The two of them walked home to their individual apartments. Stores and restaurants were closed. Pieces of singed paper — “like a snowstorm” — floated through the air, office memos carried across the East River from the towers. They blanketed the grass of his backyard, their company letterheads still legible.
I called him many times that day. I didn’t have a cellphone and he had no number to reach me. But the phones didn’t work and I could not reach him. I knew he was supposed to be near the Towers at 9:00 that morning and had no idea if he was alive, injured or dead. Fellow journalists, with me in Maryland, were kind: “Your boyfriend is missing? Are you OK?” I wasn’t, but had to be. By 4:00 p.m. I finally got through.
I drove north three days after 9/11, knowing the exact spot on I-95 where I would be able to see the city’s southern tip, terrified. At 65 mph on a crowded expressway, I cried so hard I could barely see. It was like seeing someone you love punched black and blue.
A Paris agency wanted a story, right away, on DNA testing of bodies and body parts. The country, the city, was still focused on finding survivors, when they were none — editors in London, Paris and New Zealand, who bought three versions of my story — were ahead of the game. They knew, and wanted details. I knew no one in authority near New York or D.C. would make the time to speak to me. What was the most analogous story to this one, a story none of us could even grasp emotionally, even as we were living it? A San Francisco earthquake and the Oklahoma bombing. I interviewed scientists and crime scene experts in San Francisco (using the three-hour lag between CA and NY to my advantage) and in Toronto, my hometown, where I had great sources and a decent reputation even 20 years after leaving.

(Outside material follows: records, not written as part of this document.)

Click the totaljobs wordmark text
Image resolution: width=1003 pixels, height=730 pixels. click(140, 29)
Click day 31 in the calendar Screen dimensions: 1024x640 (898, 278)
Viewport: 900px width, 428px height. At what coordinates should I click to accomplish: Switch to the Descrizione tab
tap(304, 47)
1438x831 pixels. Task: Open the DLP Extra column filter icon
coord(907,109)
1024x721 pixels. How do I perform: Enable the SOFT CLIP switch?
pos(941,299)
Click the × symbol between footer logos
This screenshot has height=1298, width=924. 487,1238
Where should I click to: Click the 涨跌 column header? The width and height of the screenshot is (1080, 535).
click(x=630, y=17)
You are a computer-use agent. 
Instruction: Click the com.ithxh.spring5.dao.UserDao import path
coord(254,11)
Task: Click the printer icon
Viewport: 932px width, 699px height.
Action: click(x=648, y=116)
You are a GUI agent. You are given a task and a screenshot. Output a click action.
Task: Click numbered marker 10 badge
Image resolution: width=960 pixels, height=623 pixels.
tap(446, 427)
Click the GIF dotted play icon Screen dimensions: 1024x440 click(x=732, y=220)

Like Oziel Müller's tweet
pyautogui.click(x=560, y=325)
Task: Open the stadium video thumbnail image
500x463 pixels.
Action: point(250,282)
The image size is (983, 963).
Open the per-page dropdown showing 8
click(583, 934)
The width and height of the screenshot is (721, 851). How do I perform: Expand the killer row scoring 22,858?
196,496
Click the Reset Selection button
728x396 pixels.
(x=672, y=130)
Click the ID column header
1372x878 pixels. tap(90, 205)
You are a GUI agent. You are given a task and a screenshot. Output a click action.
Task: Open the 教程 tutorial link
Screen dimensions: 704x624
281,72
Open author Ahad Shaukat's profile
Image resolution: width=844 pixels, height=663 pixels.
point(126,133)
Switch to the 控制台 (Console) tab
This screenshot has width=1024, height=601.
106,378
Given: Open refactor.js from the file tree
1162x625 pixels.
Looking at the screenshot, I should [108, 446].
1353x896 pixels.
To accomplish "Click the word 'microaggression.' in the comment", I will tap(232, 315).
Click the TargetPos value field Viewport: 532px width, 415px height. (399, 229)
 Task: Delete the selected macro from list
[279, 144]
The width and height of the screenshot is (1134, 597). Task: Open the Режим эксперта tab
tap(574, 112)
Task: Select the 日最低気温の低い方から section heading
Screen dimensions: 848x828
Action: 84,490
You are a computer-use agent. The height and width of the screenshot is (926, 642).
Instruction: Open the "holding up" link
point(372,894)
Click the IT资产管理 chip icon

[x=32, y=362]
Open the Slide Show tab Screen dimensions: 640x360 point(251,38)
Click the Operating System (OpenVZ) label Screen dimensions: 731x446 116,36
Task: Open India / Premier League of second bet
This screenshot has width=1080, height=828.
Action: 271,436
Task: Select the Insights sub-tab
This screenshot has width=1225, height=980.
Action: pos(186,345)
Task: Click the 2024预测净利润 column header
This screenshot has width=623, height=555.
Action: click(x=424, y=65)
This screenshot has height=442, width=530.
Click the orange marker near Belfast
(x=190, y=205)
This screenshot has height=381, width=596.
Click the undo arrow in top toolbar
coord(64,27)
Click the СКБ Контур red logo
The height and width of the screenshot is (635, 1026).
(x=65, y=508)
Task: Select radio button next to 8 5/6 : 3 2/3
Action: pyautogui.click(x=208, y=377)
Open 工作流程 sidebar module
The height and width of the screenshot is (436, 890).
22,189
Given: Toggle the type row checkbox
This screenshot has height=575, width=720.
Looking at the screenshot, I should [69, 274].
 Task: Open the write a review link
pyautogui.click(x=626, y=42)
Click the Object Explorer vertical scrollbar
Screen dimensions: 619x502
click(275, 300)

I researched and wrote 2,500 words between 9:00 a.m. and midnight — 6:00 a.m. Paris time. My editors there needed the copy asap to offer to their clients. Versions of my piece ran in the London Sunday Telegraph, the French weekly VSD and the New Zealand Herald
I found and interviewed a corrections officer doing volunteer work at the site for Glamour asking what she’d seen. I still have those notes. I made the mistake of calling an acquaintance to tell her, needing to offload the horror. She is not a journalist and called me back, weeping, hysterical, raging. “Why did you tell me this?” We have barely spoken since. I finished the interview and cried for 30 minutes, shaking with the intimate, hideous details of what had happened there, details I still have never read elsewhere. There are things that journalists hear and see and know — as photographers and their editors do as well — that are beyond nightmares. You, the reader/viewer, are spared. These are things that sear and stain your soul.
Today, if you pray for the victims and their families, please remember with gratitude the very real bravery of the men and women who covered this story. We, too, were witnesses.
The film, “Breaking News, Breaking Down” focuses on the toll that reporting dark or terrifying stories can take on the men and women who gather that material, who pride themselves on doing whatever it takes to get it, toughing it out, and crying, if and when they do, much later and alone.
I’ve lived through this, as have many writers, photographers and cameramen I know. War, 9/11, poverty, crime. Hard stories exact a price. The Dart Center is there to help.